TORONTO -- An Ontario man, who says he always pays his bills on time, was shocked to learn that an old credit card bill for less than a dollar ruined his credit rating.

Woodbridge resident Gabriel Frano said when he checked his credit rating about a year ago it was in the “very good range.”

“I've always known when I got it checked it was 750 and up," Frano told CTV News Toronto. 

Credit scores range between 300 and 900 and a higher number means less risk for lenders.


Frano, who decided to apply to get preapproved to buy a condo, said he was surprised when he was turned down because his credit score dropped more than 160 points. 

“My credit score dropped from 750 to 586, which is like the lowest five per cent of Canadians,” he said. 

Frano called Equifax and TransUnion to try to find out what was wrong with his credit file and that’s when he discovered a credit card he thought he had closed down still had a balance of 95 cents. 

“It’s just for 95 cents. Because of that 95 cents I can’t get preapproved for a mortgage. I can’t even get approved for a $1,000 increase on my credit card,” Frano said. 

Frano said in 2017 and 2018 he travelled overseas to Europe and that’s when he took out a credit card with Home Trust because it was a card with no foreign currency conversion surcharges. 


He said when he closed the account last March he thought his balance was paid in full.

“Even if it's paid at this point it's still going to affect me because it says I have delinquent payments on my credit file,” Frano said. 

Frano has now paid the 95 cents but wants the charges removed from his file because it can remain on his credit history for the next six years.

“I've called Equifax and TransUnion, they can't even talk to me about my credit score that they determine.
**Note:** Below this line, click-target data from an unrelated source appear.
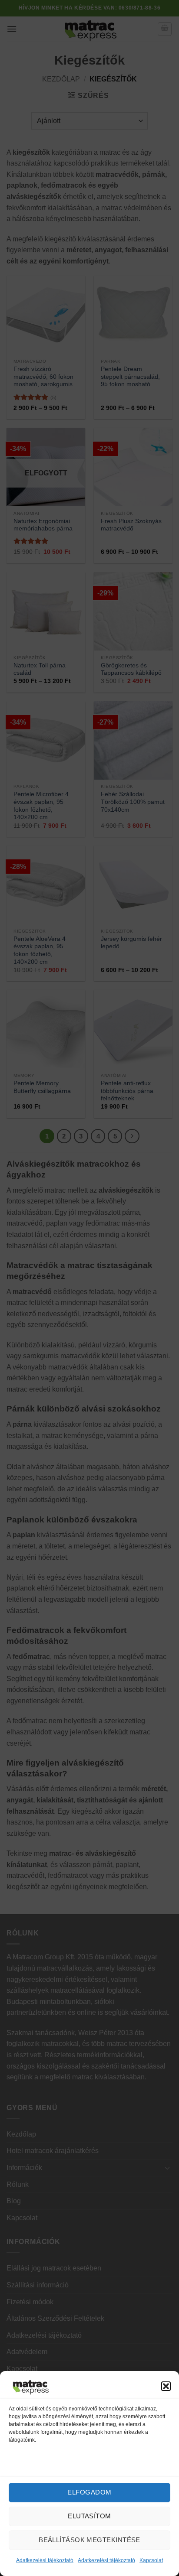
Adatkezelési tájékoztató (44, 2560)
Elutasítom (89, 2516)
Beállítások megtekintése (89, 2539)
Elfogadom (89, 2492)
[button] (166, 2386)
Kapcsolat (151, 2560)
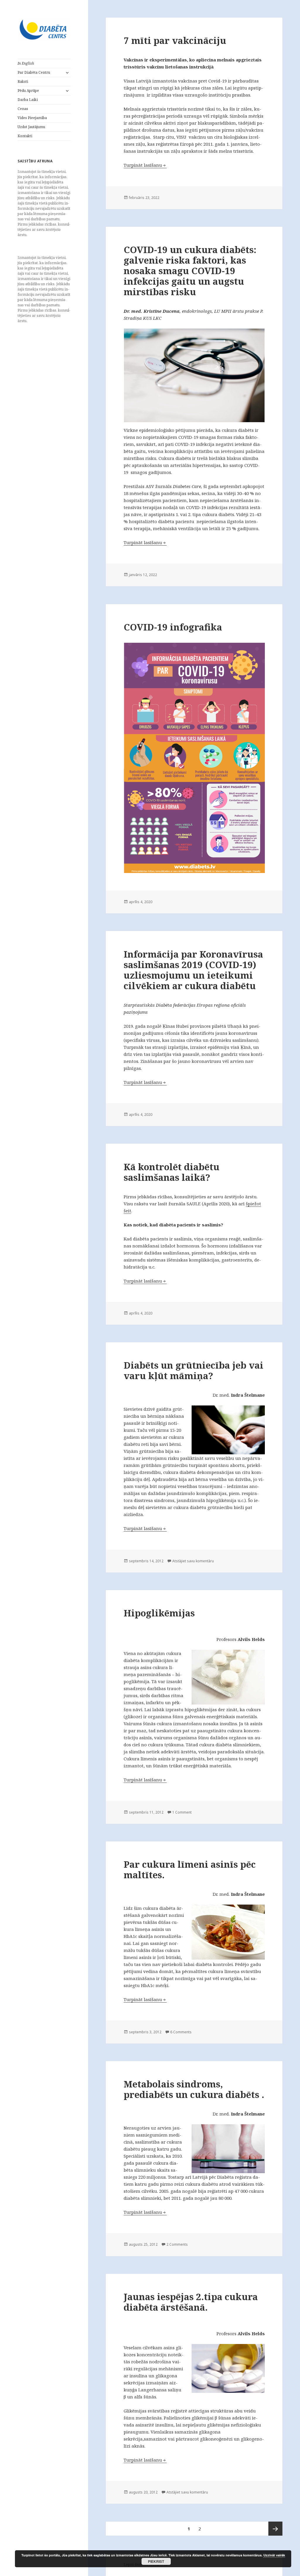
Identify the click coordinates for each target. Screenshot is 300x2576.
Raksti (23, 81)
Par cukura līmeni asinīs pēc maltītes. (190, 1869)
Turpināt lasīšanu (145, 165)
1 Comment (182, 1812)
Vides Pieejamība (32, 117)
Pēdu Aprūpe (28, 90)
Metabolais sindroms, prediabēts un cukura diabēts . (194, 2089)
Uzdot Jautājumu (31, 126)
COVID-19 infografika (173, 627)
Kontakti (25, 135)
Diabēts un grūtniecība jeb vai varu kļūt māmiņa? (193, 1370)
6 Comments (181, 2031)
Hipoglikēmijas (159, 1613)
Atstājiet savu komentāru (193, 1560)
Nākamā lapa (275, 2529)
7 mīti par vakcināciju (175, 40)
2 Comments (177, 2244)
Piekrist (156, 2561)
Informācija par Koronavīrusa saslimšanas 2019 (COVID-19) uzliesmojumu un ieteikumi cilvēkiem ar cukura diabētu (193, 970)
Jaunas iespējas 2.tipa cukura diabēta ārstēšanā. (191, 2301)
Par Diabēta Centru (34, 72)
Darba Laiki (28, 99)
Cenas (23, 108)
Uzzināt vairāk (274, 2555)
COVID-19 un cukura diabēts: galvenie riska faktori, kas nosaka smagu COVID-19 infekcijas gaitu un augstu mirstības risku (190, 270)
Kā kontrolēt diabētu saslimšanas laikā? (171, 1172)
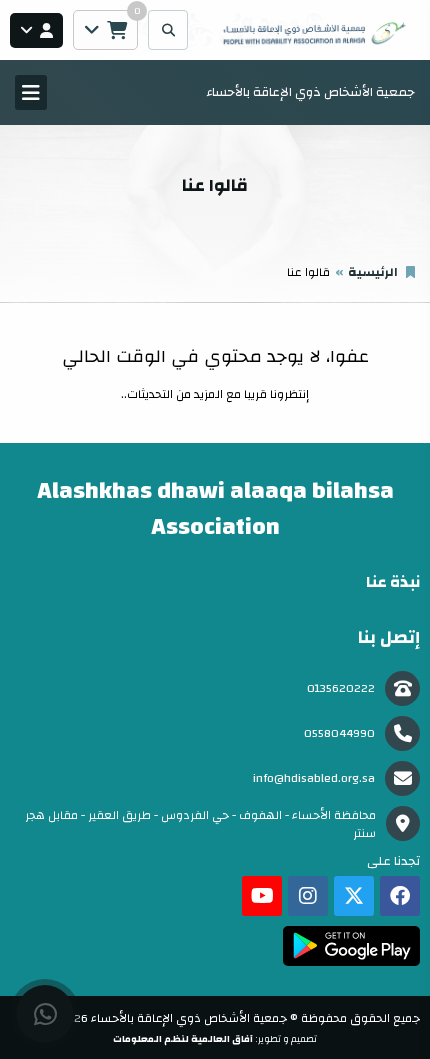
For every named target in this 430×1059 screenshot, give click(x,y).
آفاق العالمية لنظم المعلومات (183, 1039)
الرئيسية (373, 272)
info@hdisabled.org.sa (314, 778)
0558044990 (339, 733)
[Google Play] (351, 946)
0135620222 (341, 688)
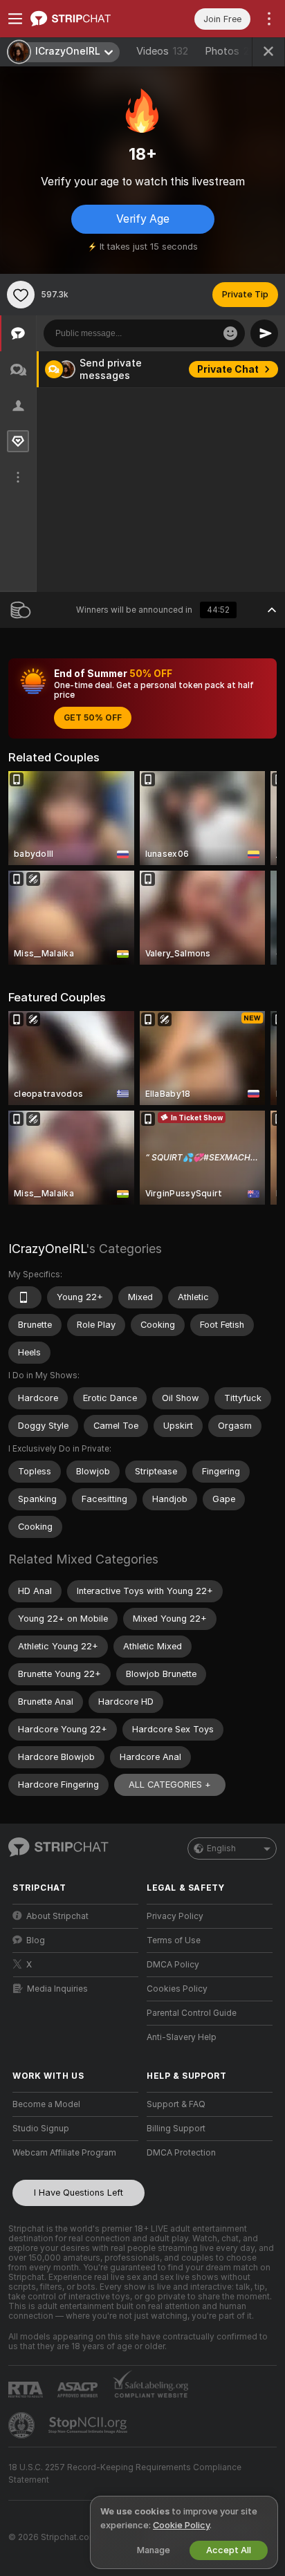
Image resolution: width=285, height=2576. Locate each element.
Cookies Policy (177, 1989)
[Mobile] (25, 1297)
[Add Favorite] (21, 294)
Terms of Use (174, 1940)
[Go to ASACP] (79, 2390)
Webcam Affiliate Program (64, 2153)
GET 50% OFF (93, 718)
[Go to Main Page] (86, 18)
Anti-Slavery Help (182, 2037)
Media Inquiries (57, 1989)
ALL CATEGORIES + (170, 1784)
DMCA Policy (173, 1965)
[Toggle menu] (15, 18)
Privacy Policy (175, 1916)
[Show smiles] (230, 333)
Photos (232, 51)
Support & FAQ (176, 2104)
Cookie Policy (181, 2525)
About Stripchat (57, 1916)
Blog (35, 1940)
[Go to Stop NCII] (89, 2425)
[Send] (264, 333)
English (221, 1848)
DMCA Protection (181, 2153)
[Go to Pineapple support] (22, 2425)
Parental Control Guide (192, 2013)
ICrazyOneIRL (47, 1248)
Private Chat (228, 369)
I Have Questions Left (78, 2192)
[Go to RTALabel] (27, 2389)
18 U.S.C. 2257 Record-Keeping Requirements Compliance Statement (124, 2474)
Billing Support (176, 2128)
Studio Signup (40, 2128)
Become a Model (46, 2104)
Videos (162, 51)
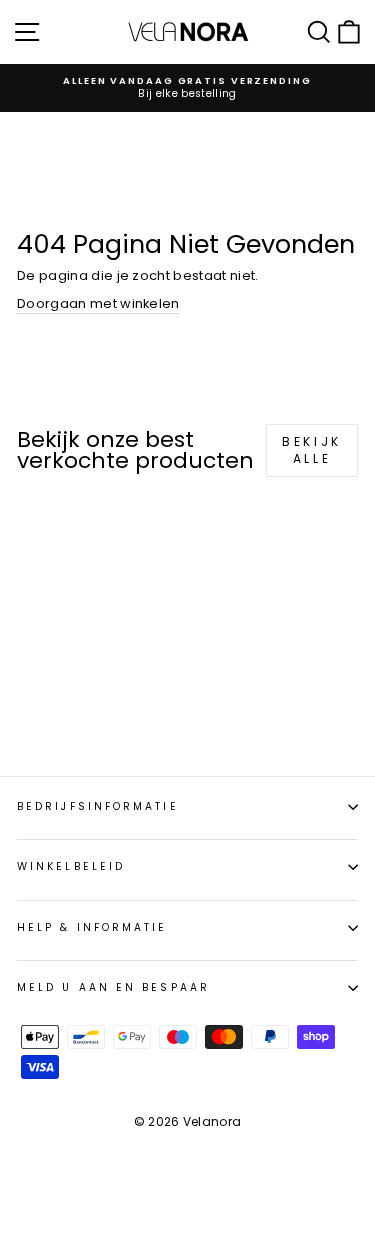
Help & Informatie (92, 927)
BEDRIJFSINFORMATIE (98, 806)
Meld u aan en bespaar (113, 987)
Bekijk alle (312, 450)
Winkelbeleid (71, 866)
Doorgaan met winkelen (98, 304)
I’ve talked to Home Trust over the past month and they say there is nothing they can do," Frano said. 


CTV News Toronto reached out to Equifax, TransUnion and Home Trust. All three said they couldn’t discuss details of Frano’s case due to privacy reasons, however they agreed to review his situation. 

Frano said after an investigation they agreed to remove the 95 cent delinquent charges from his credit file and his credit score has been re-instated, meaning he can now be approved for a mortgage. 

If you believe there are mistakes on your credit file there is a dispute process. You can find the information on the Equifax and TransUnion websites.